India’s transition to a developed economy will be driven by entrepreneurs who integrate advanced technology with industrial discipline, according to young business leaders speaking at the FICCI’s 98th AGM and Annual Convention.
The panel discussion with young business leaders, titled ‘The Role of Next-Gen Enterprises in Advancing the Vision of Viksit Bharat’, brought together founders and executives from sectors spanning renewable energy, supply chain technology, advanced materials and drone manufacturing to outline how their ventures are contributing to India’s economic transformation.
Alok Kshirsagar, senior partner at McKinsey & Company, who moderated the session, said the entrepreneurs demonstrated “incredible ambition” in their ability to innovate at scale whilst building robust business models that attract long-term capital from domestic and international investors. “Founders and entrepreneurs will propel India’s economic growth,” he said.
Devansh Jain, executive director of INOXGFL Group, emphasised that India’s growth trajectory would be shaped by integration, scale and technological confidence. “At INOXGFL, our focus is simple — build what India needs for the next decade: reliable renewable solutions and globally competitive advanced materials,” Jain said. “As India accelerates its clean-energy and manufacturing ambitions, we hope to be a catalyst for India’s growth story. With industry and government working in sync, India can convert its potential into global leadership across new-energy technologies.”

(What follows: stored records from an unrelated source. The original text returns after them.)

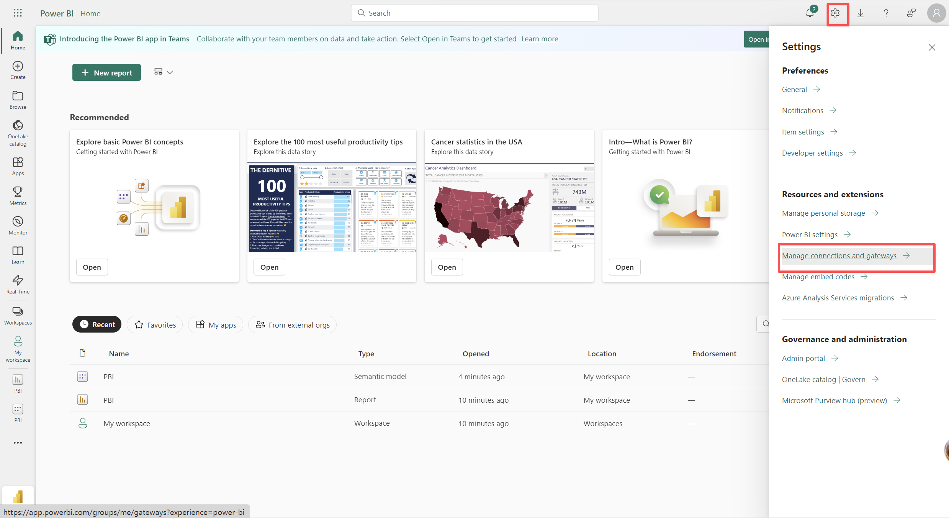Click the help question mark icon
This screenshot has width=949, height=518.
coord(886,13)
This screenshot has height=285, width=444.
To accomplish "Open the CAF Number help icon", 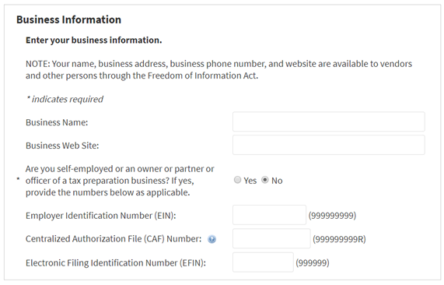I will pos(212,239).
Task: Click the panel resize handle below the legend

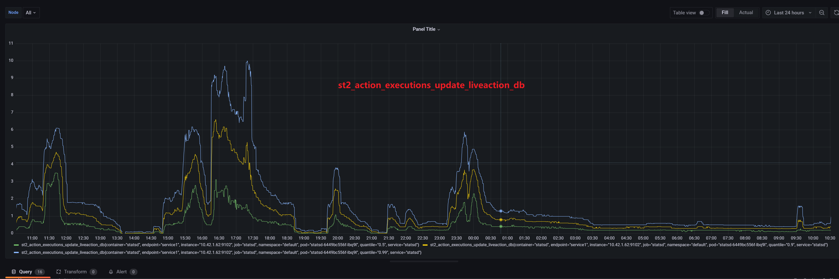Action: coord(424,261)
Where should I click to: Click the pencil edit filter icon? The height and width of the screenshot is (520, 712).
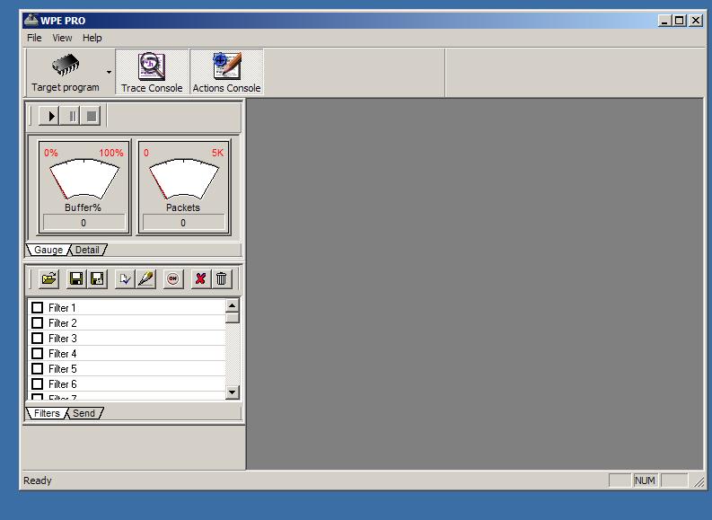pyautogui.click(x=145, y=278)
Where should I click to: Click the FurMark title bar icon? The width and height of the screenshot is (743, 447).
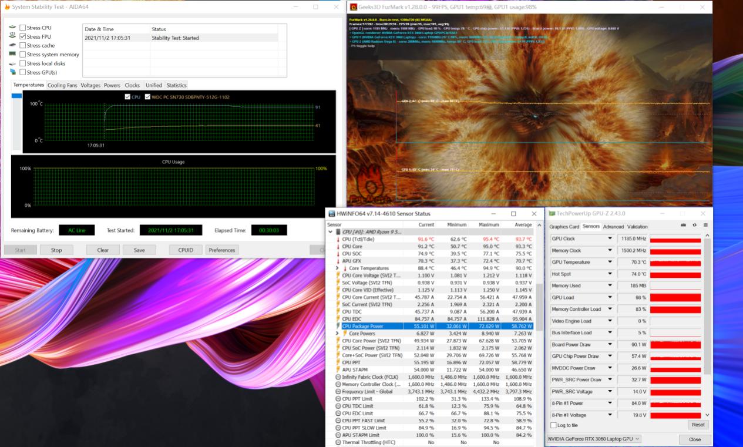[354, 7]
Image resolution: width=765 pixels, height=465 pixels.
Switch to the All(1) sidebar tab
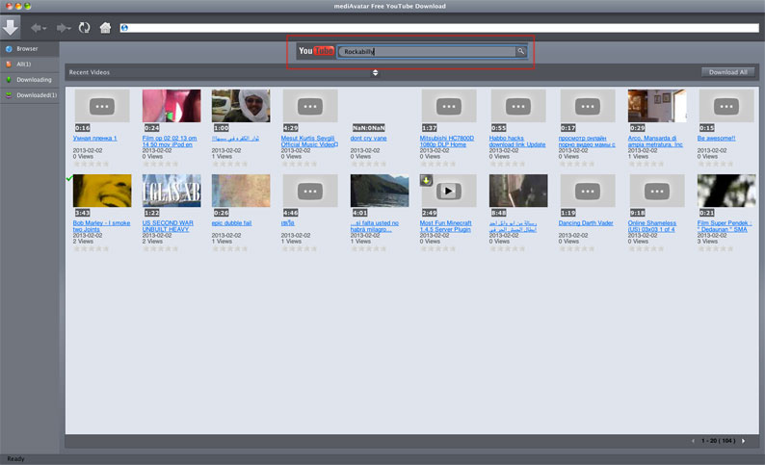tap(25, 64)
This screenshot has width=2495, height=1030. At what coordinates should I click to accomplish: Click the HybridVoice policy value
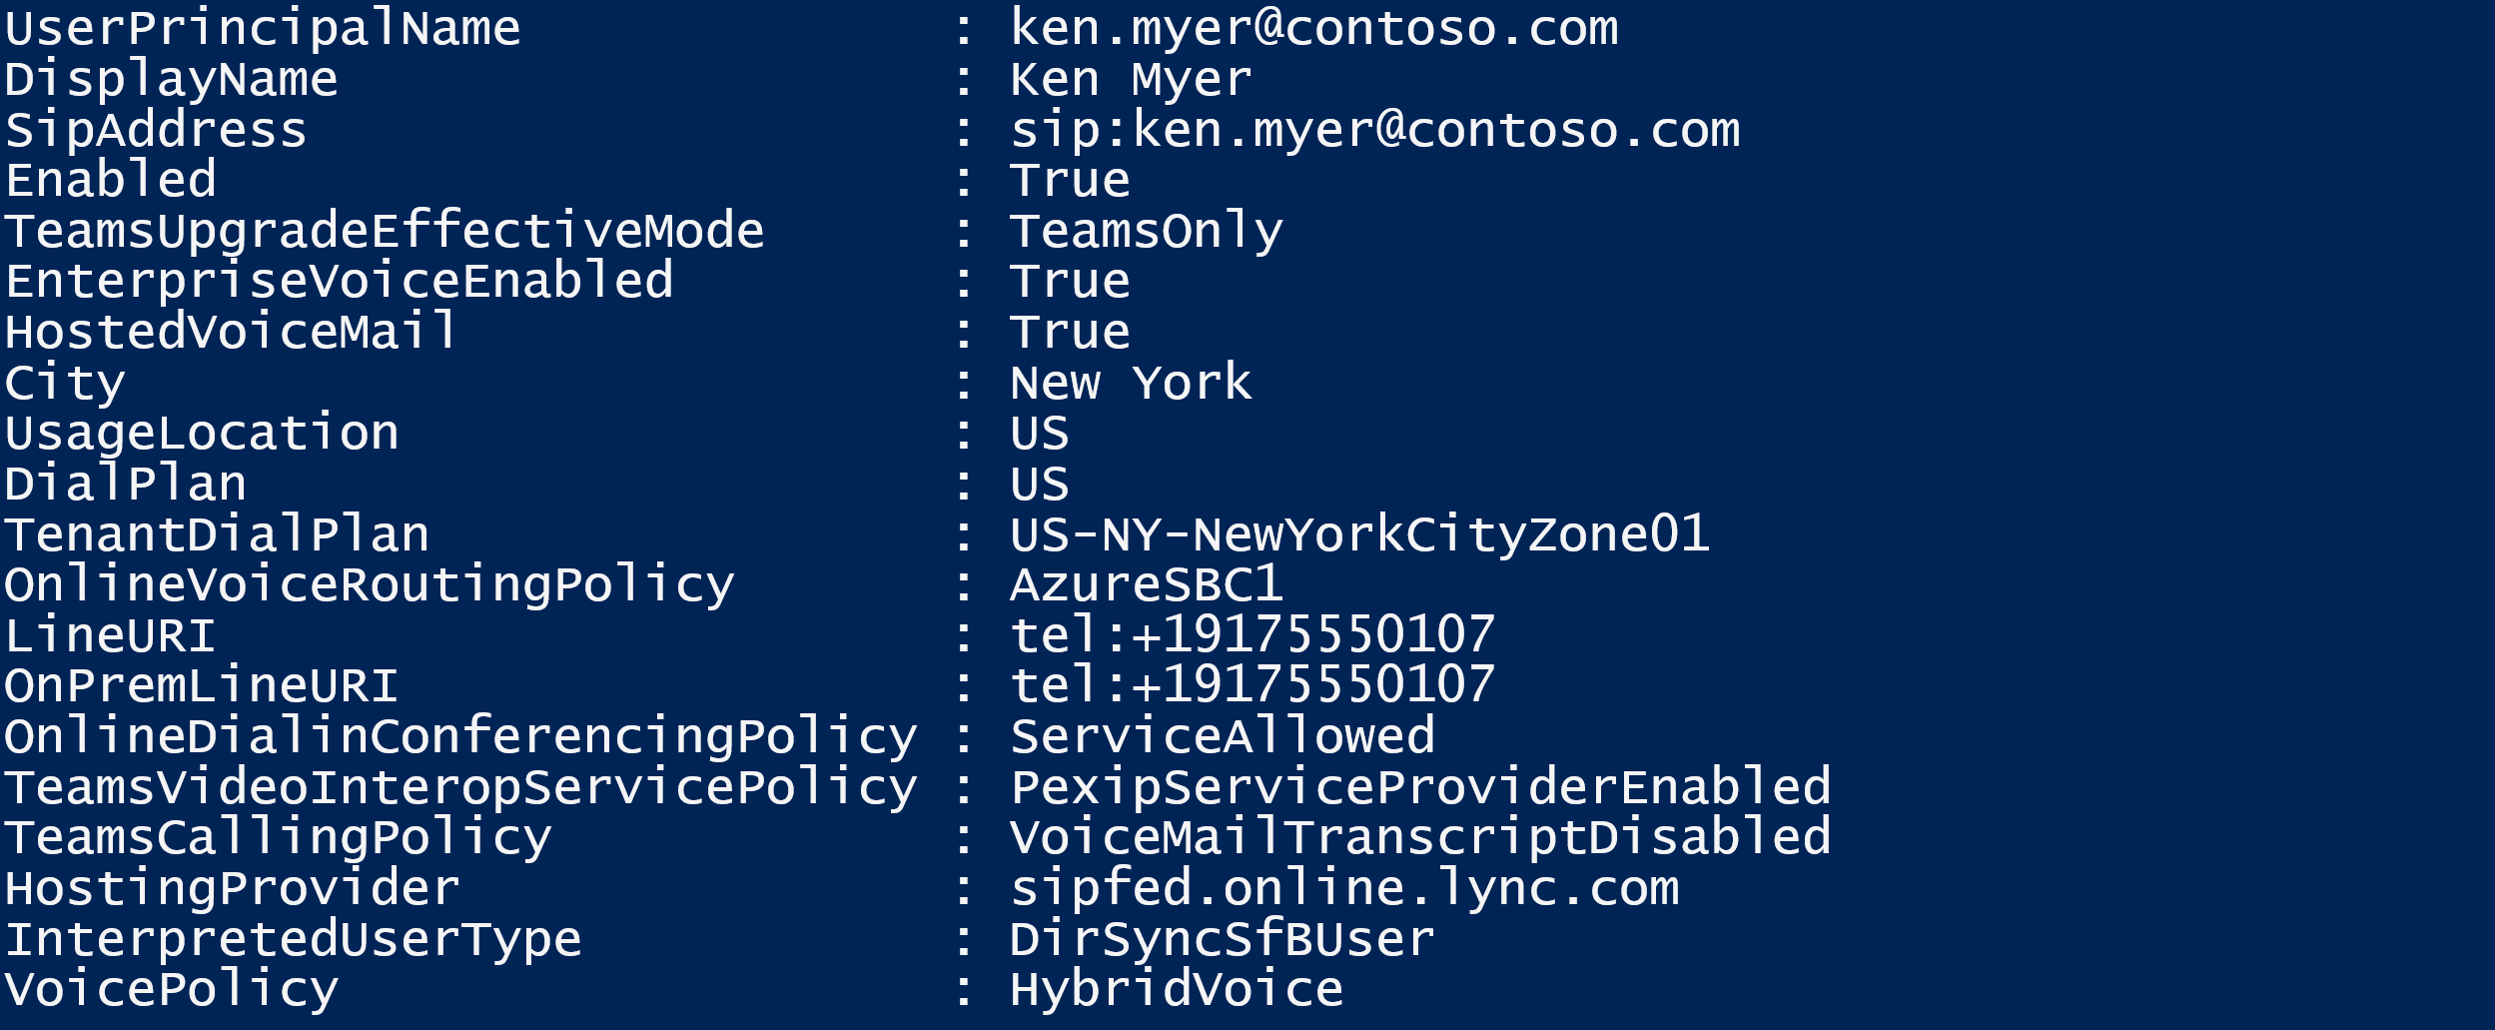pyautogui.click(x=1176, y=989)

The discussion highlighted supply chain resilience as a critical opportunity for Indian enterprises. Rahul Garg, founder and chief executive of Moglix, argued that as global production shifts, India has a genuine opportunity to become a stable anchor in diversified supply chains. “The entrepreneurs who stay disciplined, use AI to solve real problems, and remain rooted in industry realities will set the tone for how far we advance,” Garg said.
Several speakers stressed the importance of research and development infrastructure for achieving developed-economy status. Shreevar Kheruka, managing director of Borosil Limited, said the dream of Viksit Bharat would be determined as much in laboratories as on factory floors. “Science and technology are no longer support functions for the economy. They are the drivers,” Kheruka said. “The breakthroughs in artificial intelligence, biotechnology, clean energy and materials science happening today will define global leadership for decades to come.”
He called for treating research and innovation as national priorities, including building advanced research infrastructure, funding curiosity-led projects even without immediate commercial applications, and creating an environment where top scientists choose to work in India rather than abroad.
The deep technology sector emerged as a particular area of interest. Ankit Mehta, co-founder and chief executive of IdeaForge Technology, said India’s journey would be shaped by enterprises that “build with purpose and engineer with depth”. He pointed to progress in India’s drone ecosystem as evidence that the country can design, manufacture and deploy world-class technology domestically. “When such capabilities are trusted in critical national missions, it signals a shift; India is not just adopting advanced technology, we are creating it, scaling it and shaping its global future,” Mehta said.